The half-staves are mounted on 10 light-weight carbon fiber sectors, each sector supporting 4 half-staves on the
inner layer and 8 half-staves on the outer layer. The pseudorapidity coverage of the inner layer is |η| < 1.95. - SPD electronics
2.1. Electronics system architecture
The pixel chips provide binary hit information, which is stored in a delay line during the L1 trigger latency. In case
of a positive L1 decision the hit is stored in one out of four multi event buffers where the data wait for the L2
trigger decision to be read out or discarded.
In each half-stave, a multi-chip module (MCM) initiates the read-out and performs the configuration process of
the pixel chips. The connection to the control room is established via three optical fibers. The MCM contains three
ASICs and a custom developed 800 Mbit/s optical link for the data transfer between the detector and the control
room. All on-detector ASICs have been implemented using a commercial 0.25µm CMOS process; radiation
hardness is obtained by appropriate gate design rules and by redundancy in the critical nodes.

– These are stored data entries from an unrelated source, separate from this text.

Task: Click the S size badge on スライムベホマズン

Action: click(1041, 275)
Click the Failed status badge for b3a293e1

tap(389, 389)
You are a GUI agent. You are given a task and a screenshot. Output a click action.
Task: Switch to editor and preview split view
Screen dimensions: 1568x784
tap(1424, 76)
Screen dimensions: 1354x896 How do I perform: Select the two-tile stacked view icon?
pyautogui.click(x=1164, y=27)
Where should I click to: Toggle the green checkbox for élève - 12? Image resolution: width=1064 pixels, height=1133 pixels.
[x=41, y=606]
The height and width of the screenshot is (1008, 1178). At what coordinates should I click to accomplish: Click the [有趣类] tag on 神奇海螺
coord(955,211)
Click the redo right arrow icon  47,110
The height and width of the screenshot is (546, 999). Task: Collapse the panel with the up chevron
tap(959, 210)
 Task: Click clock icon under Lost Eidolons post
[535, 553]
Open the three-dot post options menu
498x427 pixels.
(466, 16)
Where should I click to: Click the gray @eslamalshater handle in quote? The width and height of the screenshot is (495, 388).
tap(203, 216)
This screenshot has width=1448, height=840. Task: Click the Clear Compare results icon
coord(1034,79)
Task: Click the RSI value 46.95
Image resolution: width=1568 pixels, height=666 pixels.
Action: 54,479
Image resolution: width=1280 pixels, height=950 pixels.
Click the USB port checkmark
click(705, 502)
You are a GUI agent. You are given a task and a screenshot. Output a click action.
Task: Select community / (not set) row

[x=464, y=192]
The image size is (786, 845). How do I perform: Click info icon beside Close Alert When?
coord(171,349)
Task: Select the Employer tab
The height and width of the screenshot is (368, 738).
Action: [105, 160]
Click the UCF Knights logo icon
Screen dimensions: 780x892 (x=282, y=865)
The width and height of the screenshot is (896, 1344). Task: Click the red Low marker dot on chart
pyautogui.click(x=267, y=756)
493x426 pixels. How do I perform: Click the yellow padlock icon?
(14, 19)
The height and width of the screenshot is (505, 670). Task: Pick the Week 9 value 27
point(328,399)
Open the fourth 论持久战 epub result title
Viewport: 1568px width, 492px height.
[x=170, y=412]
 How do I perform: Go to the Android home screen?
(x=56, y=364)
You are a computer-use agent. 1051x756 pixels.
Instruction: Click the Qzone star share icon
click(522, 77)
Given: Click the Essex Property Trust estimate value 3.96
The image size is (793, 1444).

In the control room FPGA-based electronics performs zero suppression, data formatting and sends the data to the
ALICE data acquisition system.
2.2. Electronics integration
The compactness of the design sets severe constraints on the material budget and dimensions of the detector
elements and the interconnects.
The very small clearance between the SPD inner layer and the wall of the beam pipe requires that the overall
radial thickness of the half staves is less than 3 mm. The width of the half-staves is determined by the pixel chip
dimensions; the clearance between the edges of adjacent half-staves is down to ≈ 0.2mm and the width of the
MCM substrate is limited to 11mm in order to avoid interference with the other structural elements. In order to
keep the material budget within 1% X0 (each layer), the read-out chip and the sensors are 200 µm thick and the
pixel chips are thinned down to 150 µm. The interconnection between the pixel chips and the read-out MCM is
established via an multi-layer flexible bus in which aluminium layers are used as conductor to even further reduce
the material budget.
2.3. Full system and production tests
Full system tests in beam setups and in the laboratory of the entire detector system including the sensors, pixel
read-out chips, the multi-chip module, the optical links, the off-detector electronics, the ALICE trigger system and
the ALICE data acquisition system have been performed.
2.4. Summary
The tight material budget and the limitation in physical dimensions required by the detector design introduce new
challenges for the integration of the on-detector electronics. The full system as well as an overview of the
integration of the on-detector electronics are presented.